Examine the example time-series data with OpenTSDB

You can query time-series metrics by using the opentsdb-read service endpoint that you deployed earlier in the guide. You can use the data in various ways. One common option is to visualize it. OpenTSDB includes a basic interface to visualize metrics that it collects. This guide uses Grafana, a popular alternative for visualizing metrics that provides additional functionality.

Running Grafana in your cluster requires a similar process that you used to set up OpenTSDB. In addition to creating a ConfigMap and a deployment, you need to configure port forwarding so that you can access Grafana while it is running in your Kubernetes cluster.

  1. In Cloud Shell, create the Grafana ConfigMap using the configuration information in the grafana.yaml file in the configmaps folder of the guide repository:

    kubectl create -f configmaps/grafana.yaml
    
  2. Create the Grafana deployment using the configuration information in the grafana.yaml file in the deployments folder of the guide repository:

    kubectl create -f deployments/grafana.yaml
    
  3. Get the name of the Grafana Pod in the cluster and use it to set up port forwarding:

    GRAFANA_PODS=$(kubectl get pods --selector=app=grafana \
                   --output=jsonpath={.items..metadata.name})
    kubectl port-forward $GRAFANA_PODS 8080:3000
    

    Verify that forwarding was successful.
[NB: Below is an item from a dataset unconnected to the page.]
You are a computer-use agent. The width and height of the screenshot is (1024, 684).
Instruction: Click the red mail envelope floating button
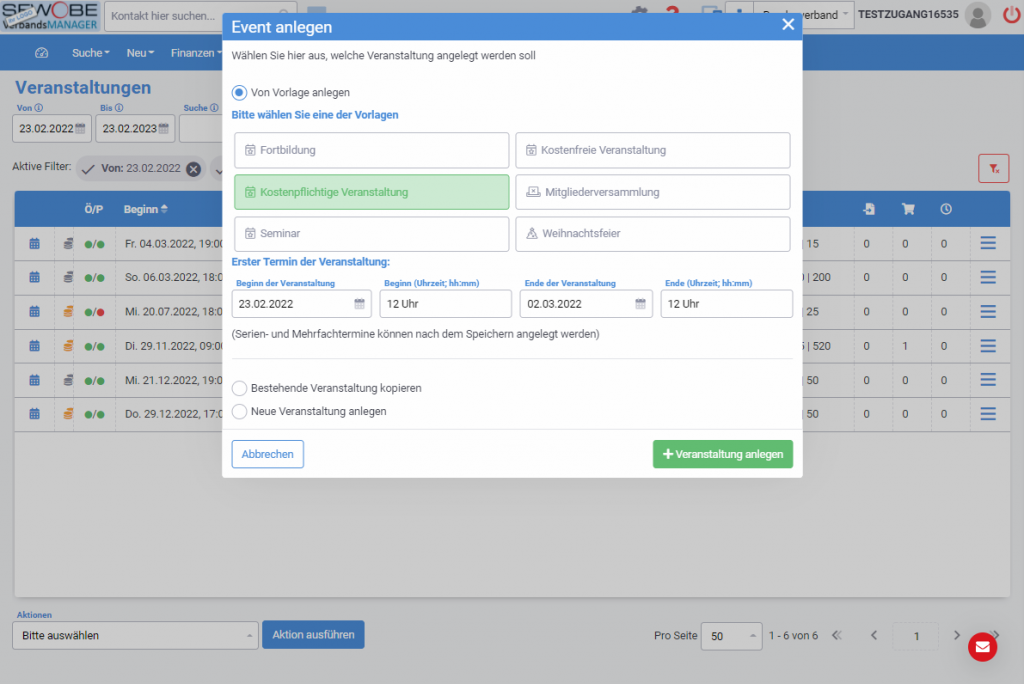coord(982,647)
The output is similar to the following:

    Forwarding from 127.0.0.1:8080 -> 3000
    
  4. To connect to the Grafana web interface, in Cloud Shell, click Web Preview and then select Preview on port 8080.

    For more information, see Using web preview.

    A new browser tab opens and connects to the Grafana web interface. After a few moments, the browser displays graphs like the following:

    Line graph showing cluster metrics.

    This deployment of Grafana has been customized for this guide. The files configmaps/grafana.yaml and deployments/grafana.yaml configure Grafana to connect to the opentsdb-read service, allow anonymous authentication, and display some basic cluster metrics. For a deployment of Grafana in a production environment, we recommend that you implement the proper authentication mechanisms and use richer time-series graphs.

Clean up

To avoid incurring charges to your Google Cloud account for the resources used in this tutorial, either delete the project that contains the resources, or keep the project and delete the individual resources.

Delete the individual resources

  1. Delete the Kubernetes cluster to delete all the artifacts that you created:

    gcloud container clusters delete GKE_CLUSTER_NAME
    

    To delete the Kubernetes cluster, confirm by typing Y.

  2. To delete the Bigtable instance, do the following:

    1. In the Google Cloud console, go to Bigtable.

      Go to Bigtable

    2. Select the instance that you previously created, and then click Delete instance.

Delete the project

  1. In the Google Cloud console, go to the Manage resources page.

    Go to Manage resources

  2. In the project list, select the project that you want to delete, and then click Delete.
  3. In the dialog, type the project ID, and then click Shut down to delete the project.